There are three components financial planners need in the workplace to build a successful career. I call them the three C’s: culture, community and compensation.
From an employer standpoint, strengthening these three aspects can mean higher talent retention and improved productivity. Let’s take a look at each of these in more detail and see how young planners and firm owners can leverage them to achieve greater success.
Relationship building is an integral part of a firm’s workplace and one founded on mutual respect. It is important for young planners to engage in roundtable discussions within the workplace because they can learn so much from their more experienced peers. One aspect of a great firm is its building of a culture around the transference of wisdom.
In addition to feeling respected, employees crave a culture that fosters growth, be it through mentorship or ongoing opportunities for continued learning. This can come in various ways, like sending employees to conferences.
Clients are seeking out firms with diverse talent pools, particularly when that diversity is represented at all levels. For instance, some clients look specifically for firms with women in leadership roles or ethnically diverse firms. People of color represent over a third of the American population, with that number projected to grow in coming years. Having a diverse team of young planners can help firms reach a younger and more diverse clientele. Further, ethnically diverse companies are 35% more likely to outperform ethnically homogenous companies, according to a study by McKinsey.

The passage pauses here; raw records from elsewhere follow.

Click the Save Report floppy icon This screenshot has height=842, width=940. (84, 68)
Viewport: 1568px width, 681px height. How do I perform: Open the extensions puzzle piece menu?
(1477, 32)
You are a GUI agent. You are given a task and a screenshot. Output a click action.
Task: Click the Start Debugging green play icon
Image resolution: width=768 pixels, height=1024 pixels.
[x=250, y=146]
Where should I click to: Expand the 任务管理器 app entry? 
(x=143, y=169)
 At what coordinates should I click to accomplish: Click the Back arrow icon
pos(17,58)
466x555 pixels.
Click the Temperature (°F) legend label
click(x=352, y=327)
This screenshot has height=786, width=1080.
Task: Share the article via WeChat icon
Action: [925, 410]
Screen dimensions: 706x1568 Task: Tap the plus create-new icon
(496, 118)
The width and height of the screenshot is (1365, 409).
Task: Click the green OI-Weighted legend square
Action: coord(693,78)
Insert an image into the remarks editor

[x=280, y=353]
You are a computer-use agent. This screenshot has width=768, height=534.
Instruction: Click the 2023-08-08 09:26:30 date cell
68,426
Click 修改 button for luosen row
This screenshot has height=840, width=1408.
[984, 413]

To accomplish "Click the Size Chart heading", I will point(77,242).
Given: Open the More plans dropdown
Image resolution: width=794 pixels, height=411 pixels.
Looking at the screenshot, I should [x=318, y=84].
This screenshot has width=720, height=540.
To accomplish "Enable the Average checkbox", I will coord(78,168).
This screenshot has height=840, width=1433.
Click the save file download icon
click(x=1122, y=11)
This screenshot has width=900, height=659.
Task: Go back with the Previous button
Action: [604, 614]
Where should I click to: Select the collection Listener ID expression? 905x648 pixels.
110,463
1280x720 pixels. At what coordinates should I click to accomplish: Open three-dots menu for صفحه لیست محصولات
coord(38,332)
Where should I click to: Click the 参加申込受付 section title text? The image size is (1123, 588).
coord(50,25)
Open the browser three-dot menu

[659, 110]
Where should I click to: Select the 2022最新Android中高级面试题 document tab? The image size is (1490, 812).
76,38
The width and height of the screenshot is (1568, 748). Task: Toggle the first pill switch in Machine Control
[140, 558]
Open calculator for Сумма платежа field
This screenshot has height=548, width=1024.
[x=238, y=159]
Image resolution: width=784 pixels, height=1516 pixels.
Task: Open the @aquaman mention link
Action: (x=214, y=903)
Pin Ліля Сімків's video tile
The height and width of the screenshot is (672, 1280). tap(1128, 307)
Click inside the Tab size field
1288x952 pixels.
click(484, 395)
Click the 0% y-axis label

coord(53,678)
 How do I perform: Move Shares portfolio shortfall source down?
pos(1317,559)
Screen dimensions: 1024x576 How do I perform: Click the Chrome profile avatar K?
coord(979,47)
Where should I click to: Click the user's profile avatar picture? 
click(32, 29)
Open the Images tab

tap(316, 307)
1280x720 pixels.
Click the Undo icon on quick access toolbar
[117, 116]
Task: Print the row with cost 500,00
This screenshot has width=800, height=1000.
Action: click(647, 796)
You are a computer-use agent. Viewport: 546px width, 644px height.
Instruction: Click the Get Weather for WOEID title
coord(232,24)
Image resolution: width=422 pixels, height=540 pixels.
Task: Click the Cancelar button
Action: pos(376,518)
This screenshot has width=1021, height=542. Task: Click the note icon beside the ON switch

Culture can be seen as building relationships within your firm, while community is building relationships outside the firm. Some of the most successful workplace cultures are those with a strong sense of community outside of their practices.
As financial planners, we cannot wait until business development is a part of our job to begin networking. Begin establishing those contacts as early as possible. Your workplace should encourage this type of community building.
Opportunities for young planners to network with other members of the financial community, such as estate planners and tax professionals, can provide the building blocks for future, long-term career success. When young planners are then promoted to business development roles in a few years, they will be able to tap into this established community of financial professionals and leverage these connections to grow their careers.
Millennials joined the workforce in a different economy from previous generations. We have the largest student loan debt of any generation in history. Most of us feel uncomfortable working off of commission, as is customary in some large broker-dealer firms. Because of this, retention tends to be low as young planners search for more stable incomes. Although millennials are accused of switching jobs more frequently than previous generations, CNBC reported that almost 90% of millennials said they would stay in their current position for the next 10 years if they knew they could get annual raises and upward mobility.
Compensation is not only about higher pay. Many firm owners make the mistake of thinking requests for higher compensation mean a play for a bigger paycheck. In reality, fair compensation is about feeling respected and valued. Alternative forms of compensation — from flex time to paying for employees to attend conferences — can not only improve employee retention, but also can add value to the company by making planners more productive.
Employee satisfaction is an ongoing mission for financial planning firms. As young planners and firm owners begin to establish themselves in the field, they should look for three core traits in their workplace: A culture that fosters personal growth, a diverse community inside and outside the workplace, and fair compensation. With the three C's of employee satisfaction in place, both young planners and firm owners will be able to succeed in the financial planning field.